> [Given text]:
· · · · ·
I sat before my birthday cake, ready to blow out the candles. I couldn’t believe I was 30. I had been contemplating all the decisions I have made in my life up until this moment. The lit number of candles were burning my soul. Taunting me. The same questions kept popping up in my head: have I wasted my 20s? “Is it possible that I could have made better career decisions?”

My daughter’s clapping her hands felt like a clock ticking.
Yes, I graduated H.S., went to college, and got a degree. I chose an easier major and something other than what I wanted to do. I have always preferred the easier path. Now, at 30, I regret not taking the risk.
What I wanted was to become part of the fashion industry. I chose a major in Psychology instead. And it wasn’t even criminal Psychology to keep me amused. God, I hated every minute of it especially the research papers.

On the other hand, my friends picked the career they desired and succeeded. They all “made it” as we call it in simple millennial term. They were all so involved and passionate about their future. They were going to companies’ events, making connections….and money. While I waited for the next episode of Revenge to drop on Hulu after I finished an 8-hr. shift at a psych ward not as a psychiatrist but as a case worker. It was draining me. But of course, I couldn’t tell my friends this. It was a job and bills needed to be paid.

After moving to another state, I wanted to try something different. I wanted to use my degree to change someone’s life positively. I worked as a special needs PreK teacher and then as an RBT. Even though it was challenging It was rewarding to watch children learn and thrive. After the pandemic hit, I volunteered to assist in a domestic violence course online. As I blew the candles It dawned on me that I wasn’t actually wasting my 20s, I was gaining experience. I am exactly where I am supposed to be in life. I have a loving family, a job, and a roof over my head that many unfortunately don’t. I decided to use the sewing skills I had to make my toddlers ethnic clothing. I don’t know if I would be making a career out of a hobby yet. But I am willing to try.
Psychology tells us that we can change our lives by changing our mindsets.
· · · · ·
> [Given data]:
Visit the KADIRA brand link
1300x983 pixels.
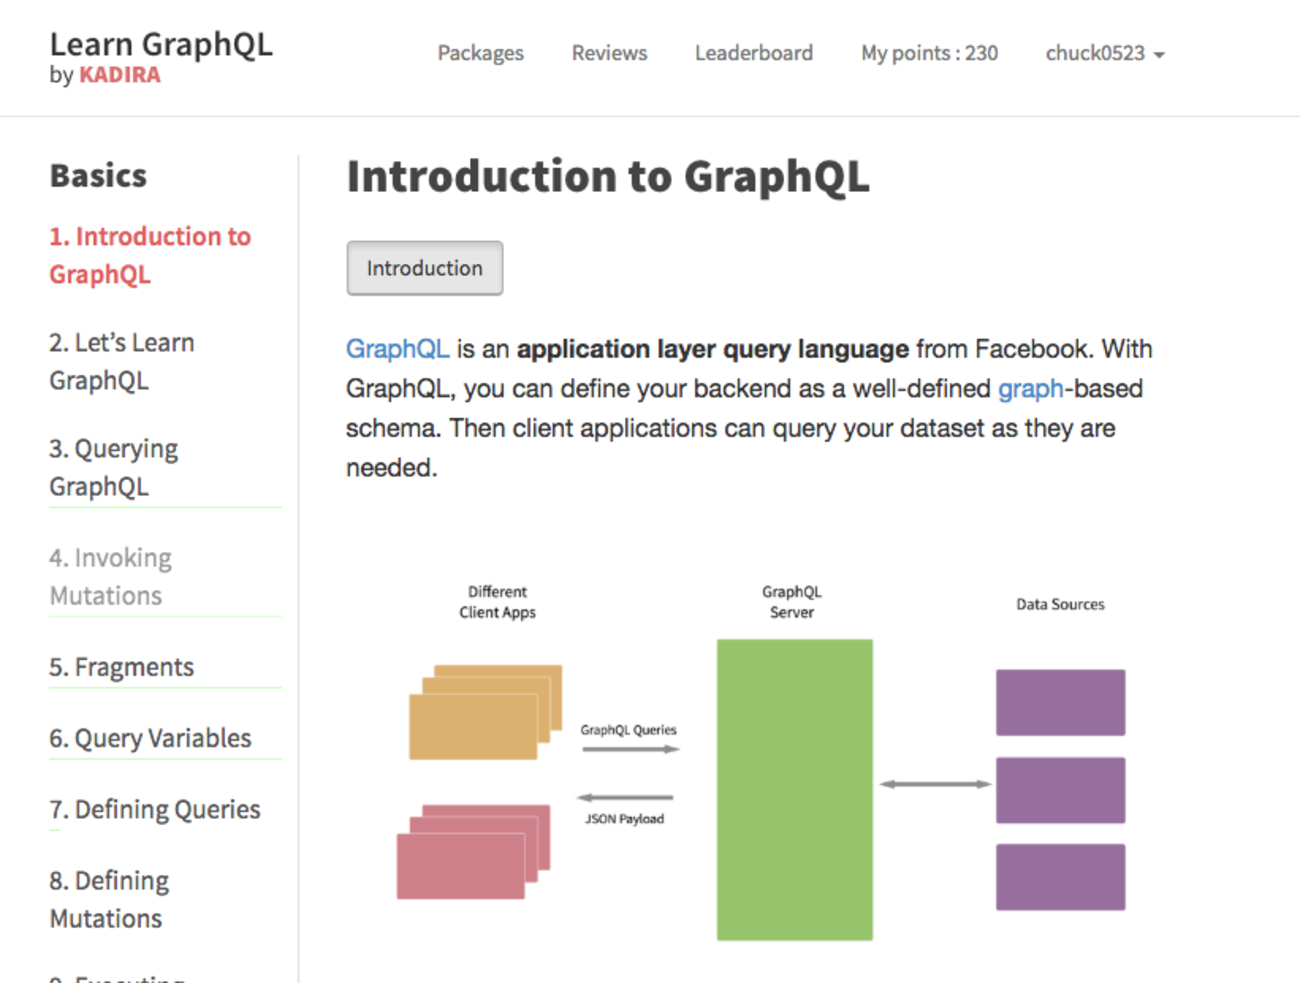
· · · · ·
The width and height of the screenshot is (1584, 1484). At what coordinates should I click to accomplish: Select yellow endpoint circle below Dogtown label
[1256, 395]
· · · · ·
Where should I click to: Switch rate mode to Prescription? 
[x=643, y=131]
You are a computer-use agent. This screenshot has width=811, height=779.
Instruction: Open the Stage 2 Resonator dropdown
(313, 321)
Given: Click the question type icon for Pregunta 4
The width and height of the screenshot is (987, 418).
· · · · ·
> [Exercise set]:
- a) In the essay about turning 30, which major did the narrator choose instead of pursuing the fashion industry?
- b) Translate this sentence from the essay about turning 30 into Spanish: "My daughter’s clapping her hands felt like a clock ticking."
- c) Turn the paragraph beginning "After moving to another state" in the essay about turning 30 into a bulleted list that keeps its main facts.

> [Answers to the exercises]:
- a) Psychology.

- b) Los aplausos de mi hija se sentían como el tictac de un reloj.

- c)
- After moving to another state, I wanted to try something different and use my degree to change someone's life positively.
- I worked as a special needs PreK teacher and then as an RBT. The work was challenging but rewarding, since I watched children learn and thrive.
- After the pandemic hit, I volunteered to assist in an online domestic violence course.
- While blowing out the candles, I realized I hadn't wasted my 20s but had been gaining experience, and that I am exactly where I am supposed to be in life.
- I have a loving family, a job, and a roof over my head, which many people don't.
- I decided to use my sewing skills to make ethnic clothing for my toddlers. I don't know yet whether I will make a career out of this hobby, but I am willing to try.